Test your applications on the new platformAt this stage, you have a detailed inventory of your applications, and you know what's needed to make them compliant with your migration project. At the end of this exercise, you should have some dollar figures to put in your migration budget. Your next step should be to run your software on a test bed to ensure that everything works.

Have a test plan ready for each application defining the individual elements of your testing activity. For example, you'll want to ensure that your application will install and run correctly on a Windows 2000 machine, that it will survive an update to the new OS, and that changing code to comply with Windows 2000 won't cause your software to fail on previous versions of Windows.

To test these behaviors, you'll have to prepare several clean testing scenarios, making sure that you can back up your systems to pristine status after each test cycle.
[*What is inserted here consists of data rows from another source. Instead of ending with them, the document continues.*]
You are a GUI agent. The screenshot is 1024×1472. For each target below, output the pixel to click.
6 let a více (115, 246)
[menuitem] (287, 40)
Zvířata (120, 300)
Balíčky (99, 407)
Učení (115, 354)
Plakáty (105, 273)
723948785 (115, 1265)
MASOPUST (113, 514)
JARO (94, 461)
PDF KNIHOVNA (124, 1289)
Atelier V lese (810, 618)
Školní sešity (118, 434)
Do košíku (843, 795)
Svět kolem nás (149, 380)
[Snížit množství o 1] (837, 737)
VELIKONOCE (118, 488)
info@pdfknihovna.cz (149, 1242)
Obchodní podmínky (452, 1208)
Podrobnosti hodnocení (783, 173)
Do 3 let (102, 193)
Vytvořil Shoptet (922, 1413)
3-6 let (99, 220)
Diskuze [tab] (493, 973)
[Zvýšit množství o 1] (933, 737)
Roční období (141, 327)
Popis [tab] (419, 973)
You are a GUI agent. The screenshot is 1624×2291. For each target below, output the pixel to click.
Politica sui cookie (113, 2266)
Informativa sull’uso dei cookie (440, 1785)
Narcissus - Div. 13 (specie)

This calls for a lot of configuration work that, fortunately, can be lessened using tools such as Ghost from Symantec.

Similarly, Rational's TestFoundation for Windows 2000 can take snapshots of your Windows registry and file system before and after installing an application, automatically documenting changes and compliance problems.

Migrating applications to a new platform can be such a tedious project that, in many cases, the effort involved convinces IT departments not to migrate at all.

But Windows 2000 will ship with many excellent features -- with the promise of much more to come -- that could, in the end, make your system easier to program and less expensive to maintain.

Mario Apicella, a technology analyst for the InfoWorld Test Center, is a former programmer and database administrator. You can reach him at mario_apicella@infoworld.com.

Migration step-by-step

1. Take an inventory of your applications. Document relationships among modules and group your applications by OS and programming language.

2. Analyze Microsoft's application specifications for Windows 2000.

3. Define, according to the time and resources available, a minimum set of requirements for the migration.

4. Analyze each application and define Windows 2000 compliance actions.

Estimate the time and resources required for conversion and testing.

5. Prepare test bed and start the testing cycle. Revise deployment documentation after each cycle.